──────── Selected text

The nucleic acids may in the form of RNA/DNA hybrids.
Single-stranded DNA or RNA can be the coding strand, also referred
to as the sense strand, or the non-coding strand, also known as the
anti-sense strand.
[0100] One embodiment of the present invention includes a
recombinant nucleic acid molecule which includes at least one
isolated nucleic acid molecule depicted in SEQ ID NO: 1 or 2
inserted in a vector capable of delivering and maintaining the
nucleic acid molecule into a cell. The DNA molecule may be inserted
into an autonomously replicating factor (suitable vectors include,
for example, pGEM3Z and pcDNA3, and derivatives thereof). The
vector nucleic acid may be a bacteriophage DNA such as
bacteriophage lambda or M13 and derivatives thereof. The vector may
be either RNA or DNA, single- or double-stranded, either
prokaryotic, eukaryotic, or viral. Vectors can include transposons,
viral vectors, episomes, (e.g. plasmids), chromosomes inserts, and
artificial chromosomes (e.g. BACs or YACs). Construction of a
vector containing a nucleic acid described herein can be followed
by transformation of a host cell such as a bacterium. Suitable
bacterial hosts include, but are not limited to, E. coli. Suitable
eukaryotic hosts include yeast such as S. cerevisiae, other fungi,
vertebrate cells, invertebrate cells (e.g., insect cells), plant
cells, human cells, human tissue cells, and whole eukaryotic
organisms. (e.g., a transgenic plant or a transgenic animal).

────────────────

Work request A
In the patent excerpt, list every kind of vector named in the sentence that begins "Vectors can include".
Work request B
Return the portion of the patent excerpt starting with "The nucleic acids" and going on through "anti-sense strand.", copied word for word.
Work request C
Decide whether each statement agrees with the patent excerpt, and back each yes or no with the deciding words quoted from it: (i) E. coli is given as a suitable bacterial host. (ii) The vector must be double-stranded DNA. (iii) The anti-sense strand is another name for the coding strand.
Rely only on the patent excerpt.

──────── Exercise data

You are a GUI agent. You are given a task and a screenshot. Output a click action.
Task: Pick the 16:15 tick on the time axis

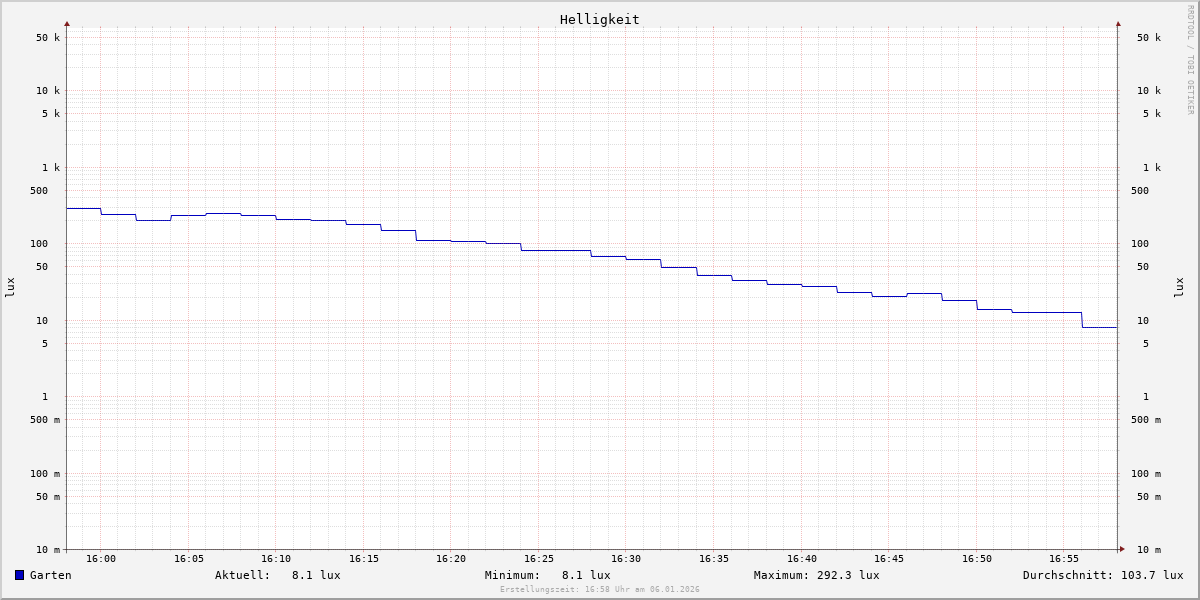tap(364, 559)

────────────────

Written reply A
transposons; viral vectors; episomes (e.g. plasmids); chromosomes inserts; artificial chromosomes (e.g. BACs or YACs)

Written reply B
The nucleic acids may in the form of RNA/DNA hybrids.
Single-stranded DNA or RNA can be the coding strand, also referred
to as the sense strand, or the non-coding strand, also known as the
anti-sense strand.

Written reply C
(i) Yes: "Suitable bacterial hosts include, but are not limited to, E. coli."
(ii) No: "The vector may be either RNA or DNA, single- or double-stranded"
(iii) No: "the non-coding strand, also known as the anti-sense strand"